Odds and Ends

The last month has been relatively quiet for me in EVE Online. In game, I've been focusing on setting up and operating a solo manufacturing operation in high sec, using the new Crius mechanics - more on this below. Out of game, I've been traveling like a madman, which has impacted the amount of time that I get to hang out in New Eden.

To catch up, I thought I'd make a few brief comments about various odds and ends in EVE Online that I've experienced over the last month.

On Accessing Tranquility in China

I traveled recently for a couple weeks in China, on business. Before leaving home, I set all my characters to long training queues, as I wasn't certain if I would be able to access the Tranquility server while visiting several Chinese cities.

I had no problems connecting with the Tranquility server when I was in Hong Kong.

I had no problems connecting with the Tranquility server when I was in Hong Kong.
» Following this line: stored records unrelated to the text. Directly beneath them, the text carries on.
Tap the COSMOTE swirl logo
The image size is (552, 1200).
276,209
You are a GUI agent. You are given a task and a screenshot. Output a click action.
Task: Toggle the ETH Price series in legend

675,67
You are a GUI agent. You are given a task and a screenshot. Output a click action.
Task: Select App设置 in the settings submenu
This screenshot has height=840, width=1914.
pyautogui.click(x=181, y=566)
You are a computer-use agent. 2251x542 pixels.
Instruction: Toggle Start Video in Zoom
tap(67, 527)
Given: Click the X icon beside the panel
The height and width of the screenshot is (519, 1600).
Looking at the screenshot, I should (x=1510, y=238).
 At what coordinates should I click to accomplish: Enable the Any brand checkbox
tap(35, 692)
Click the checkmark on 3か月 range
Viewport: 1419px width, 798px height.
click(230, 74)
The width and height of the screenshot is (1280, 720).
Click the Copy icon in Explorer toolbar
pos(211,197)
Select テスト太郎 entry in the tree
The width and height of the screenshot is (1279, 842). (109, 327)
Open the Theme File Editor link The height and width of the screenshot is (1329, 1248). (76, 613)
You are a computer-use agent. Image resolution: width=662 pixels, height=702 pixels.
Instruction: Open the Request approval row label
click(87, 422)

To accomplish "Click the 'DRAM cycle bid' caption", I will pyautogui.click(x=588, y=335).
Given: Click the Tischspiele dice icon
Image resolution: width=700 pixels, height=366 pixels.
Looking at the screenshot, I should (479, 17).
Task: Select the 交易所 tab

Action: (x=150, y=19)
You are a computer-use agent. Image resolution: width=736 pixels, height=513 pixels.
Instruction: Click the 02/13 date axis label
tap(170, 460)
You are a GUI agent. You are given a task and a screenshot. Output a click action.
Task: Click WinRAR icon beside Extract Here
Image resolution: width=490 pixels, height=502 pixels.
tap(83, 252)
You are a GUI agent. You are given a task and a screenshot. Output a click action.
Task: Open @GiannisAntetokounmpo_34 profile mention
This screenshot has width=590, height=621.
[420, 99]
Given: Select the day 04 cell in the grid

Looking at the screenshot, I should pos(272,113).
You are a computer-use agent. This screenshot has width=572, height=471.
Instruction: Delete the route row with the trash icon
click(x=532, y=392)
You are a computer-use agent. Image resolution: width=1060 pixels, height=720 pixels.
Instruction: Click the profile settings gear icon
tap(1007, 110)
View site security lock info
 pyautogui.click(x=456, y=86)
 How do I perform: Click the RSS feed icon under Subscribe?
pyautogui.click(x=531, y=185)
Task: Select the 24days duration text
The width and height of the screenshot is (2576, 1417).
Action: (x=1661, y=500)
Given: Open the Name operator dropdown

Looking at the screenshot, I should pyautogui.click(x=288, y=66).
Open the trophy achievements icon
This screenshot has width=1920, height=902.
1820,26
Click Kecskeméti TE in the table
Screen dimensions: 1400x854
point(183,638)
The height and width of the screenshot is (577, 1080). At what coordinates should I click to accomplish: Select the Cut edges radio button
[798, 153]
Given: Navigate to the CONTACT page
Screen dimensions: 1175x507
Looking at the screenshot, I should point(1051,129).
To comply with Chinese regulations, CCP Games licenses a separate server for EVE Online players in China, called Serenity, operated by the publisher Tiancity, while the rest of the world uses the main server, called Tranquility.

Several players told me I would still be able to access the Tranquility server when in China. Indeed, I was able to connect to Tranquility while in Hong Kong. But I had no such luck in Macau or Beijing. I'm not certain if that was a function of the quality of my hotels' Internet connections, or if I was bumping my head against the great Chinese government firewall. I didn't press the issue, as I doubt that Chinese authorities would have appreciated any attempt to hack through their firewall, just to keep my Tech II invention and manufacturing lines rolling in EVE Online.

On "Fixing" Null Sec

After the major revamp to manufacturing mechanics in Crius, the next obvious target for re-engineering appears to be null sec sovereignty mechanics. The current sovereignty mechanics have been mostly untouched since their introduction in the Dominion expansion in 2009. Most players who reside in 0.0 agree that with the political dominance of huge coalitions, null sec space has become much less interesting, and therefore, is now in need of a major overhaul.

I go to null security space only on rare occasions (evading bubbles on private courier jobs in a blockade runner), so I'm unqualified to speak about sovereignty mechanics with any degree of first-hand experience. However, I find the community commentaries and analyses about ideas for improving gameplay in null sec to be extremely interesting.

Some players have focused on changing "power projection" as a principal way to improve null sec play. Their argument is that it's too easy for big fleets to traverse across huge distances in New Eden, making it very difficult for smaller alliances to defend their turf. The result is the current status quo of enormous coalitions, leading to general stagnation punctuated by rare but huge mega-fleet fights like B-R5RB - which are noteworthy but also suffer greatly under maximum time dilation ("TiDi"), assuming the server doesn't crash completely.

I think The Mittani did a convincing job of dismantling that argument. In fact, after reading his recent "Traffic Control" columns on TheMittani.com, I'm pleasantly surprised to find myself nodding and agreeing with nearly everything he has said about improving null sec mechanics. His fellow Goon and CSM member, mynnna, also published an intriguing post on ideas for occupancy based sov - definitely worth reading as well.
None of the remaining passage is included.